Esta mañana me crucé con un joven de piernas delgadísimas, y largas como un camino. Mediría dos metros de alto y tenía enormes ojeras. Traté de que no viera que yo lo miraba, así que cuando pasó a mi lado me entretuve en un escaparate de violines al otro lado de la calle.
Antes sentía una estúpida compasión, que con el tiempo se transformó en admiración, por la gente con físicos así de particulares.
Pasé de considerar sus singularidades como defectos a verlas como cualidades, porque tener unas piernas muy largas, una mancha grande en la cara o un brazo más largo que otro es una herramientas que la vida les ha dado para hacerse más fuertes desde pequeños.
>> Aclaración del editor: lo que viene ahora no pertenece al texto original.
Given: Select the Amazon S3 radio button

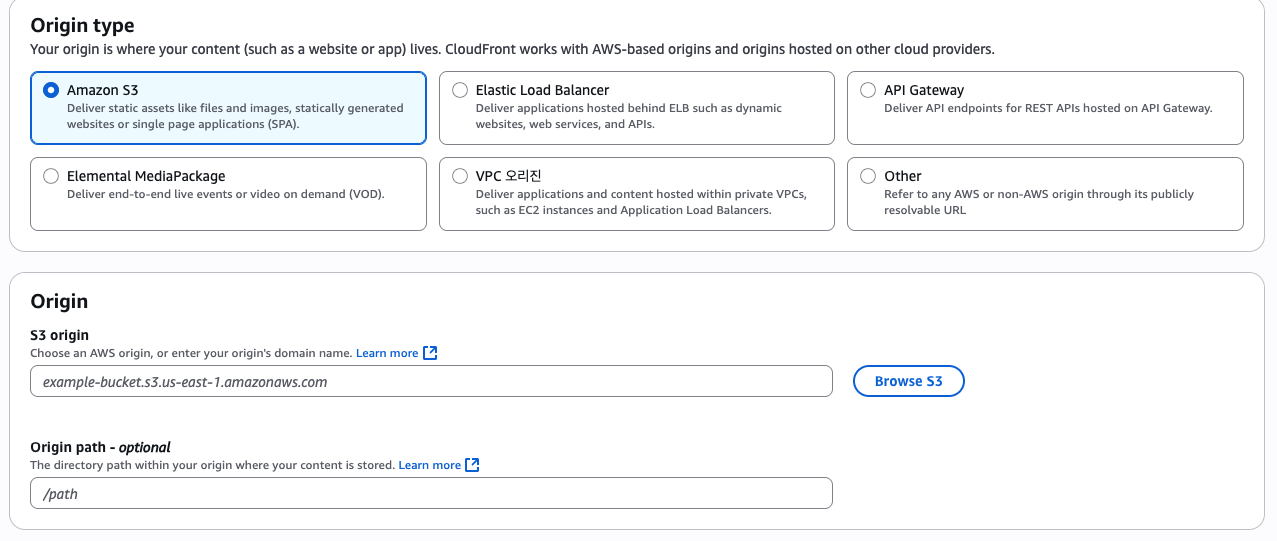Looking at the screenshot, I should click(x=51, y=90).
Yo, que paseo por la calle sin que nadie se fije en mí, no sabría cómo llevaría el que, al cruzarme con desconocidos, me convirtiese en el centro de atención.
Deben hacerse fuertes, aprender a mirar de frente, sin hacer caso a los curiosos, perdonavidas, compasivos y ridiculizadores. Si consiguen atravesar esa barrera de no dar importancia, desde jovencillos, a lo que piensen de ellos, entonces acelerarán su comprensión del mundo y de las relaciones humanas.
Yo pierdo pie con quien luce diferente, porque me gusta la gente fuerte.